Sum all of these values and subtract from the value found in Step 2. Half of this value is equal to the area of the triangle.
Notice that if we combine the images from Step 2 and Step 3, the operations resemble a tied shoelace.
If we substitute the values above into the shoelace formula we can combine Steps 1 through 3.

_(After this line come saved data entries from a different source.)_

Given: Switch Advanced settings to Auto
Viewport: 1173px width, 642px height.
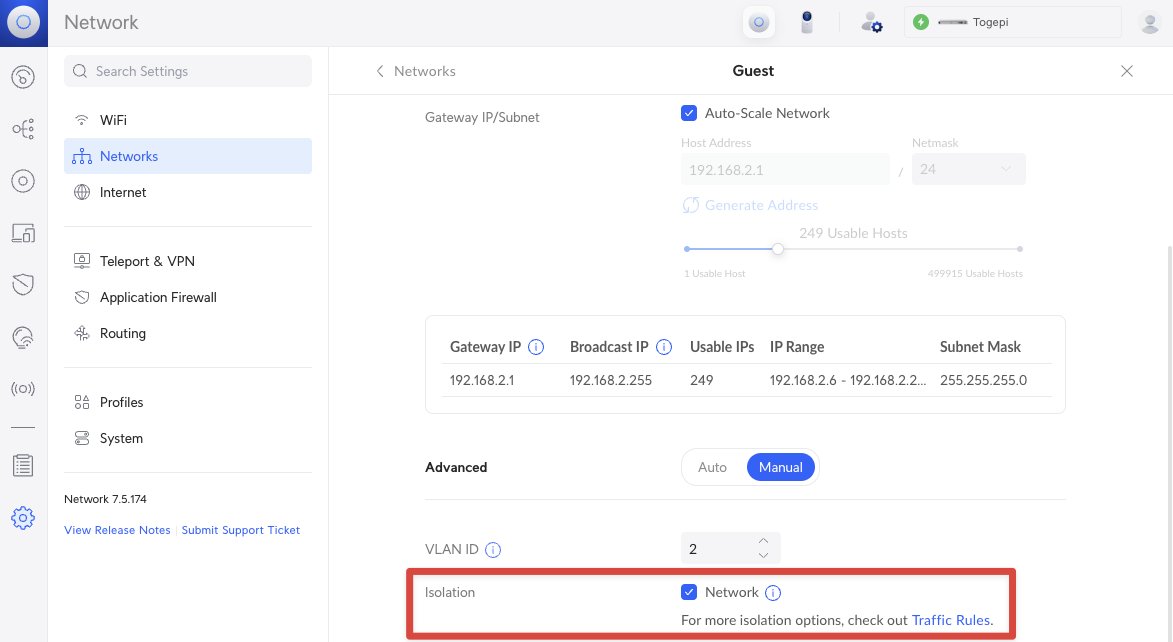Looking at the screenshot, I should tap(713, 467).
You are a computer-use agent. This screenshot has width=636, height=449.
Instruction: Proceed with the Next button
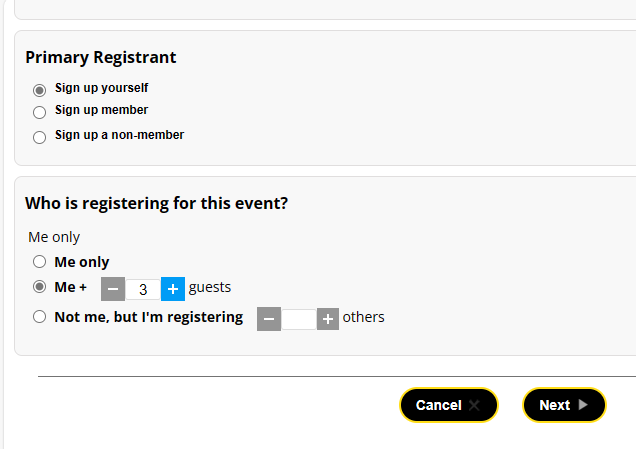coord(564,405)
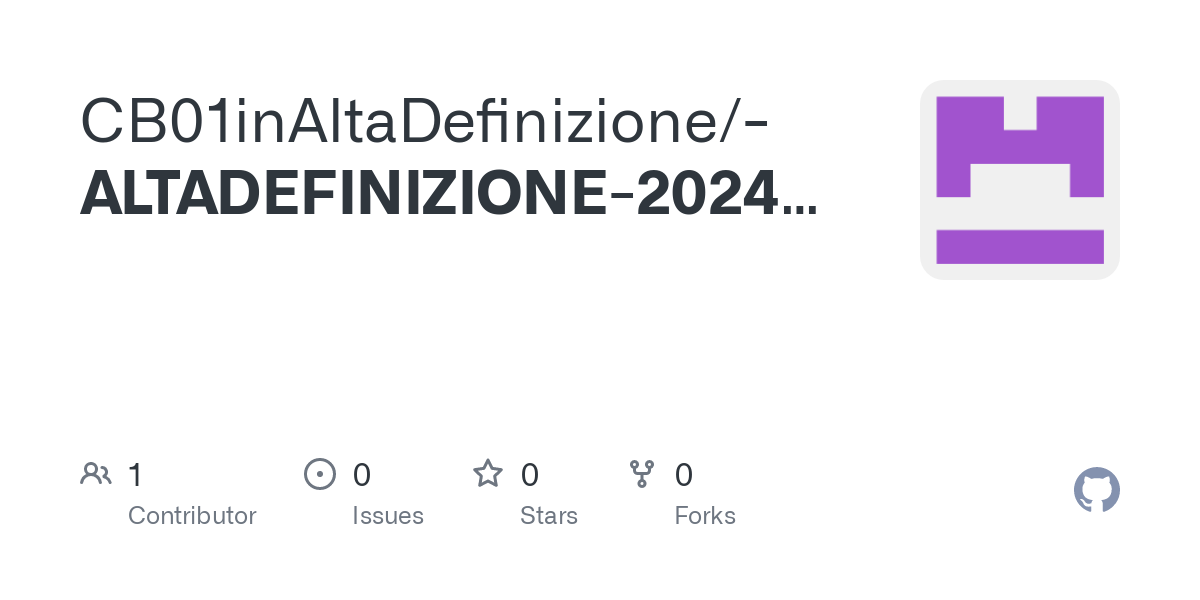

\(\begin{align*} A&=\dfrac{1}{2} \left ( \class{hl1}{\Big((2)(-2)+(2)(-2)+(6)(5)\Big)} - \class{hl2}{ \Big((5)(2)+(-2)(6)+(-2)(2)\Big)} \right)\\[5px] A&=\dfrac{1}{2} \Big(22-(-6)\Big)\\[5px] A&=\dfrac{1}{2}\Big(28\Big)\\[5px] A&=14 \end{align*}\)
Notice that the shoelace formula has the same result as using \(A=\dfrac{bh}{2}\)!
Explaining the Shoelace Formula
Let's consider the following triangle which has been enclosed in a rectangle of smallest area with all sides parallel to the axes.
We will denote the area of a figure using vertical bars. For example, \(\mid \triangle ABC\mid\) is the area of \(\triangle ABC\).
To calculate \(\mid \triangle ABC\mid\), we can subtract \(\mid\triangle ADC\mid\), \(\mid\triangle AEB\mid\), and \(\mid\triangle CFB\mid\) from \(\mid DEBF\mid\).
The side lengths of \(DEBF\) are equal to \((x_2-x_1)\) and \((y_3-y_2)\). Therefore,
\(\mid DEBF\mid =(x_2-x_1)(y_3-y_2)=x_2y_3-x_2y_2-x_1y_3+x_1y_2\)
Similarly, we can calculate \(\mid\triangle ADC\mid\), \(\mid\triangle AEB\mid\), and \(\mid\triangle CFB\mid\) as follows:
- \(\mid\triangle ADC\mid=\dfrac{1}{2}(x_3-x_1)(y_3-y_1)=\dfrac{1}{2}(x_3y_3-x_3y_1-x_1y_3+x_1y_1)\)
- \(\mid\triangle AEB\mid=\dfrac{1}{2}(x_2-x_1)(y_1-y_2)=\dfrac{1}{2}(x_2y_1-x_2y_2-x_1y_1+x_1y_2)\)
- \(\mid\triangle CFB\mid=\dfrac{1}{2}(x_2-x_3)(y_3-y_2)=\dfrac{1}{2}(x_2y_3-x_2y_2-x_3y_3+x_3y_2)\)
We know
\(\mid\triangle ABC\mid=\mid DEBF \mid - \mid\triangle ADC\mid - \mid\triangle AEB\mid - \mid\triangle CFB\mid\)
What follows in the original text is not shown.